Dosen Universitas Gadjah Mada, Yogyakarta. Ketua Departemen Ekonomi dan Bisnis, Sekolah Vokasi UGM. Ketua Bidang Organisasi, Ikatan Sarjana Ekonomi Indonesia

Badan Supervisi BI, OJK, dan LPS

Kompas.com - 11/12/2023, 07:00 WIB
Anda bisa menjadi kolumnis !
Kriteria (salah satu): akademisi, pekerja profesional atau praktisi di bidangnya, pengamat atau pemerhati isu-isu strategis, ahli/pakar di bidang tertentu, budayawan/seniman, aktivis organisasi nonpemerintah, tokoh masyarakat, pekerja di institusi pemerintah maupun swasta, mahasiswa S2 dan S3. Cara daftar baca di sini

AWAL Desember 2023, telah ditetapkan anggota Badan Supervisi (BS) Otoritas Jasa Keuangan (OJK) dan Lembaga Penjamin Simpanan (LPS).

Badan Supervisi OJK dan LPS mengikuti jejak pendirian Badan Supervisi Bank Indonesia (BSBI). Ketiga organ Badan Supervisi diproses dan ditetapkan oleh Dewan Perwakilan Rakyat (DPR).
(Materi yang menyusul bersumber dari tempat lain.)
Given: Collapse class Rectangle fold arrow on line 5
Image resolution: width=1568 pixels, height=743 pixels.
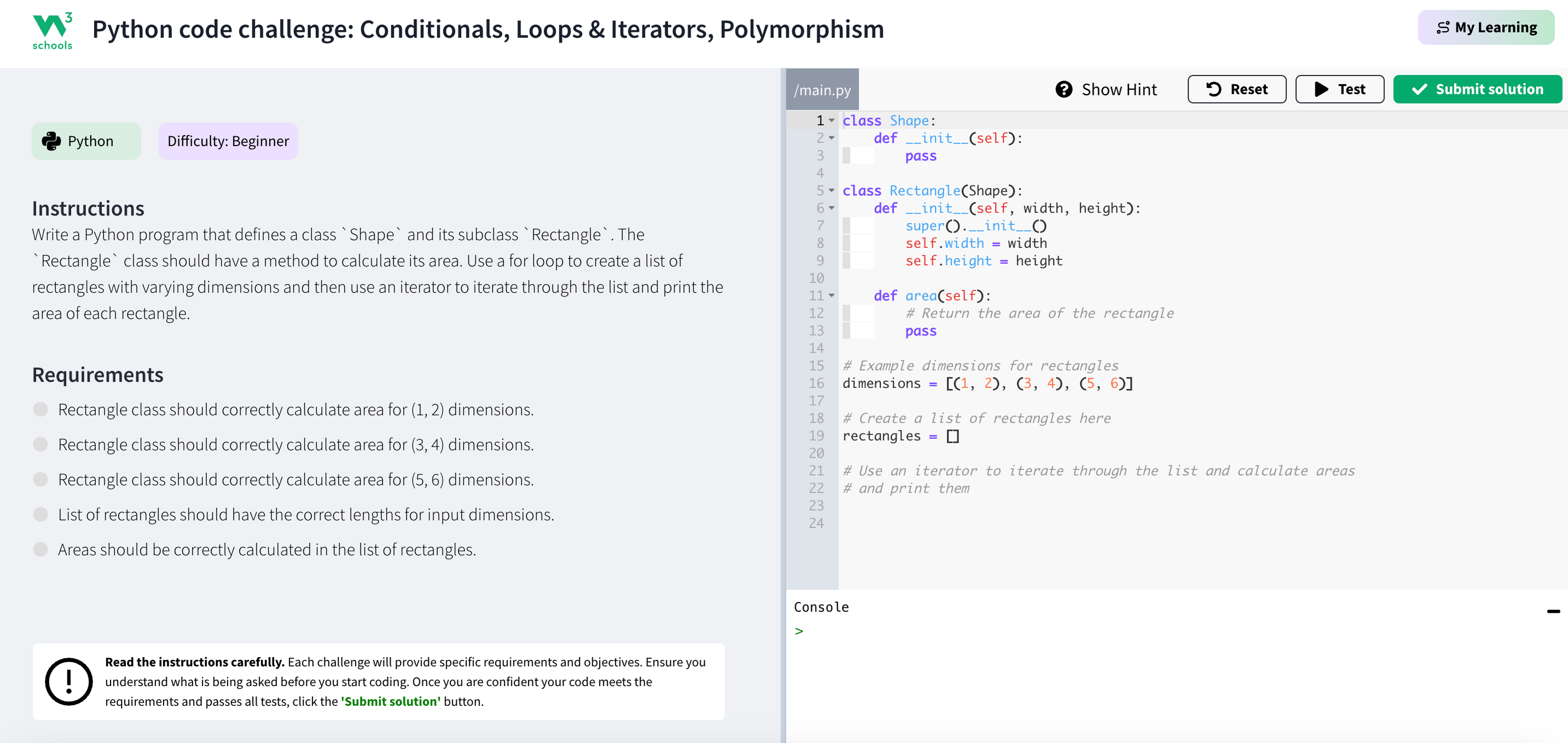Looking at the screenshot, I should 831,190.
Anggota Badan Supervisi Otoritas Jasa Keuangan (OJK) dan Lembaga Penjamin Simpanan (LPS) periode 2023-2028 mulai bekerja sesuai dengan kapasitasnya masing-masing dan menjadi kepanjangan tangan DPR-RI dalam mengawasi lembaga pengatur dan pengawas sektor jasa keuangan (OJK) dan Lembaga penjamin (LPS) tersebut.

Sesuai dengan mandat hukumnya, DPR memang secara konstitusional berwenang melakukan pengawasan terhadap lembaga publik lainnya, dalam hal ini BI, OJK, dan LPS.
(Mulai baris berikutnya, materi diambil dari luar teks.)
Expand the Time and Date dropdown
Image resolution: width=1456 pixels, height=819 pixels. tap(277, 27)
Pada hakikatnya, kontrol legislatif tersebut bertujuan meningkatkan kualitas pengambilan keputusan melalui respons yang lebih besar terhadap kebutuhan dan tuntutan masyarakat, sekaligus mengendalikan penyalahgunaan kekuasaan pemerintah melalui investigasi guna menjaga kinerja lembaga-lembaga negara.

Badan Supervisi Bank Indonesia (BSBI) dibentuk sesuai dengan peraturan perundang-undangan yang berlaku tentang Bank Indonesia (UUS nomor 3 tahun 2004) untuk membantu fungsi pengawasan DPR.

Pendirian Badan Supervisi bagi OJK dan LPS merupakan amanat dari UU 4 Tahun 2023 tentang Pengembangan dan Penguatan Sektor Keuangan (P2SK).

BSBI dibentuk melalui UU tentang Bank Indonesia pada 2004, yang juga memiliki peran sebagai penghubung Komisi XI DPR RI dengan Bank Indonesia.

Badan Supervisi BI, OJK dan LPS bertujuan membantu DPR melaksanakan fungsi pengawasan di ketiga Lembaga tersebut. Badan ini juga bertujuan meningkatkan kinerja, akuntabilitas, independensi, transparansi, dan kredibilitas kelembagaan.

BSBI, BS-PJK dan BS-LPS bertanggung jawab langsung kepada DPR dan terpisah dari struktur organisasi lembaga-lembaga tersebut.

Tugasnya sangat spesifik, Badan Supervisi menyampaikan tinjauan pengawasan terhadap kegiatan operasional dan keuangan kepada DPR setiap triwulan.

Badan Supervsi tidak melakukan evaluasi terhadap kinerja dan kebijakan Dewan Gubernur atau Komisioner. Apalagi evaluasi terhadap kebijakan moneter dalam Bank Indonesia, atau pengaturan dan pengawasan bank dan lembaga keuangan dalam hal OJK, dan Penjaminan Lembaga Keuangan dalam hal LPS.

Dalam hal pengawasan anggaran operasional lembaga fungsi dan tugas Badan Supervisi ada irisannya dengan Badan Pemeriksa Keuangan (BPK).

Pengawasan keuangan juga dilakukan melalui audit Laporan Keuangan Tahunan Bank Indonesia oleh Badan Pemeriksa Keuangan Republik Indonesia (BPK-RI).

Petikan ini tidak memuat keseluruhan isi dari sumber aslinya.